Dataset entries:
== Segment start ==
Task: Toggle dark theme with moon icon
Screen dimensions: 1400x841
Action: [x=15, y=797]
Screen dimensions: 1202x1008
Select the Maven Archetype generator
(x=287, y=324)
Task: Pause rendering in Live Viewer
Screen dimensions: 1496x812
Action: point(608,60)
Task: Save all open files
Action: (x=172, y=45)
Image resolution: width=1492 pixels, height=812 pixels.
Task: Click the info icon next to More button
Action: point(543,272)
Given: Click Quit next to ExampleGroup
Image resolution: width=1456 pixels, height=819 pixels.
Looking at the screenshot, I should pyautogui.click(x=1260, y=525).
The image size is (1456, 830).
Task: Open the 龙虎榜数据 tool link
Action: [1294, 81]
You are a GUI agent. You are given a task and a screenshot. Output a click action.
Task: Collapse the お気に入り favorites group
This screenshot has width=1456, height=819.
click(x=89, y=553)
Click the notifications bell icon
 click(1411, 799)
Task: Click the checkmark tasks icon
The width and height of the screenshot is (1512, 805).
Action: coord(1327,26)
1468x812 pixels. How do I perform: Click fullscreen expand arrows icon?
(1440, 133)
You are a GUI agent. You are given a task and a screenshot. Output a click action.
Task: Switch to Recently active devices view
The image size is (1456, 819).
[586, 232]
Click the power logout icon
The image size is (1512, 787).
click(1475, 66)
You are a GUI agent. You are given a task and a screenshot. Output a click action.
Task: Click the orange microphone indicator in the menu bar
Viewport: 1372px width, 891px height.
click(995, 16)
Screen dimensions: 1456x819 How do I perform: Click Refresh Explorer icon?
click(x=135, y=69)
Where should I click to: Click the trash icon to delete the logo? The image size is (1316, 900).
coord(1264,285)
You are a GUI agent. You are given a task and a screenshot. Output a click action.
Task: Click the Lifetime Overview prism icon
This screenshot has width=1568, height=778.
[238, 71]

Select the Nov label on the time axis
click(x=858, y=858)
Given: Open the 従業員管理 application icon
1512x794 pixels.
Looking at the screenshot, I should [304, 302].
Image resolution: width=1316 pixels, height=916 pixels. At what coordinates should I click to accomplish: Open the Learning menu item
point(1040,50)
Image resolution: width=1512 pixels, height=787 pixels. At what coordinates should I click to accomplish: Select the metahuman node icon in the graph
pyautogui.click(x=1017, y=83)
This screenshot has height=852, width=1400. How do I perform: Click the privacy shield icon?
== Segment end ==
Retype the records in their entirety, matching each one exactly.

SOLUTION FOR THIS PROBLEM:
Task: Toggle dark theme with moon icon
Screen dimensions: 1400x841
Action: [x=15, y=797]
Screen dimensions: 1202x1008
Select the Maven Archetype generator
(x=287, y=324)
Task: Pause rendering in Live Viewer
Screen dimensions: 1496x812
Action: point(608,60)
Task: Save all open files
Action: (x=172, y=45)
Image resolution: width=1492 pixels, height=812 pixels.
Task: Click the info icon next to More button
Action: point(543,272)
Given: Click Quit next to ExampleGroup
Image resolution: width=1456 pixels, height=819 pixels.
Looking at the screenshot, I should pyautogui.click(x=1260, y=525).
The image size is (1456, 830).
Task: Open the 龙虎榜数据 tool link
Action: [1294, 81]
You are a GUI agent. You are given a task and a screenshot. Output a click action.
Task: Collapse the お気に入り favorites group
This screenshot has width=1456, height=819.
click(x=89, y=553)
Click the notifications bell icon
 click(1411, 799)
Task: Click the checkmark tasks icon
The width and height of the screenshot is (1512, 805).
Action: coord(1327,26)
1468x812 pixels. How do I perform: Click fullscreen expand arrows icon?
(1440, 133)
You are a GUI agent. You are given a task and a screenshot. Output a click action.
Task: Switch to Recently active devices view
The image size is (1456, 819).
[586, 232]
Click the power logout icon
The image size is (1512, 787).
click(1475, 66)
You are a GUI agent. You are given a task and a screenshot. Output a click action.
Task: Click the orange microphone indicator in the menu bar
Viewport: 1372px width, 891px height.
click(995, 16)
Screen dimensions: 1456x819 How do I perform: Click Refresh Explorer icon?
click(x=135, y=69)
Where should I click to: Click the trash icon to delete the logo? The image size is (1316, 900).
coord(1264,285)
You are a GUI agent. You are given a task and a screenshot. Output a click action.
Task: Click the Lifetime Overview prism icon
This screenshot has width=1568, height=778.
[238, 71]

Select the Nov label on the time axis
click(x=858, y=858)
Given: Open the 従業員管理 application icon
1512x794 pixels.
Looking at the screenshot, I should [304, 302].
Image resolution: width=1316 pixels, height=916 pixels. At what coordinates should I click to accomplish: Open the Learning menu item
point(1040,50)
Image resolution: width=1512 pixels, height=787 pixels. At what coordinates should I click to accomplish: Select the metahuman node icon in the graph
pyautogui.click(x=1017, y=83)
This screenshot has height=852, width=1400. How do I perform: Click the privacy shield icon?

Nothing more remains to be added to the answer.